Kita harus, mengakui bahwa keadaan persaingan untuk mendapat pujian yang sia‑sia yang terdapat di kalangan orang kudus di Filipi, dapat pula kita jumpai di banyak gereja lokal pada hari ini. Sudah tentu, di antara orang­-orang Kristen di luar pemulihan Tuhan terdapat banyak persaingan untuk mendapat pujian yang sia‑sia; tetapi ba­gaimana dengan kita yang di dalam gereja? Setidak‑tidak­nya persaingan yang sedemikian itu masih ada dalam ting­kat tertentu di tengah‑tengah kita. Karena itu kita perlu perkataan Paulus tentang Kristus sebagai teladan kita. Ki­ta perlu diterangi dan menerima hayat yang tersalib ini sebagai teladan kita, agar kita dapat mengalami kuasa ke­bangkitan.
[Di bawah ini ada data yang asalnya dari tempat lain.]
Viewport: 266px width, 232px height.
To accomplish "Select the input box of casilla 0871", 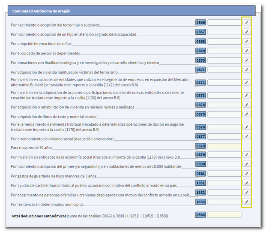I will [224, 70].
Ketika kita menempuh kehidupan yang tersalib, kita akan dibawa ke dalam kuasa kebangkitan, dan kuasa ini akan meninggikan kita.

Orang Kristen sering mengeluh karena kelemahan‑ke­lemahan. Bila kita tidak menerima hayat yang tersalib se­bagai teladan kita, kita tentu lemah. Jika Anda lemah dalam kehidupan keluarga, kehidupan sehari‑hari, atau hidup gereja, itu menunjukkan bahwa Anda belum menerima ha­yat yang tersalib, karena itu Anda belum berada di dalam kuasa kebangkitan. Hayat yang tersalib meru­pakan pintu masuk kita ke dalam kuasa kebangkitan. Allah te­lah meninggikan Kristus, tetapi apakah Anda telah mening­gikan Dia? Kristus telah ditinggikan dalam alam semesta, tetapi sudahkah Ia ditinggikan di dalam Anda? Masalahnya ialah Kristus telah ditinggikan di mana‑mana kecuali di da­lam Anda. Kristus tidak dapat ditinggikan di dalam kita kecuali kita menerima Dia sebagai hayat yang tersalib untuk menjadi teladan kehidupan sehari‑hari kita.

Terakhir, dalam ayat 10‑11 Paulus meneruskan, "Supaya dalam nama Yesus bertekuk lutut segala yang ada di langit dan yang ada di atas bumi dan yang ada di bawah bumi, dan segala lidah mengaku, ‘Yesus Kristus adalah Tuhan’, bagi kemuliaan Allah, Bapa!" Di sini kita nampak ketiga tingkat dari alam semesta: langit, bumi, dan di bawah bumi. Yang ada di langit adalah para malaikat, yang ada di atas bumi adalah manusia, dan yang ada di bawah bumi adalah orang‑orang mati. Suatu hari orang‑orang dari tiap tingkat itu akan ber­tekuk lutut dan mengaku bahwa Yesus Kristus adalah Tuhan. Allah membuat Tuhan Yesus, yang sebagai manusia, men­jadi Tuhan dalam kenaikan‑Nya (Kis. 2:36). Karena itu, se­mua lidah harus mengaku bahwa Dia adalah Tuhan. Pengaku­an kita bahwa Yesus adalah Tuhan membuat Allah Bapa dimuliakan. Ini adalah akhir yang agung akan segala apa adanya Kristus dan perbuatan‑Nya dalam persona dan pe­kerjaan‑Nya (1 Kor. 15:24‑28). Haleluya!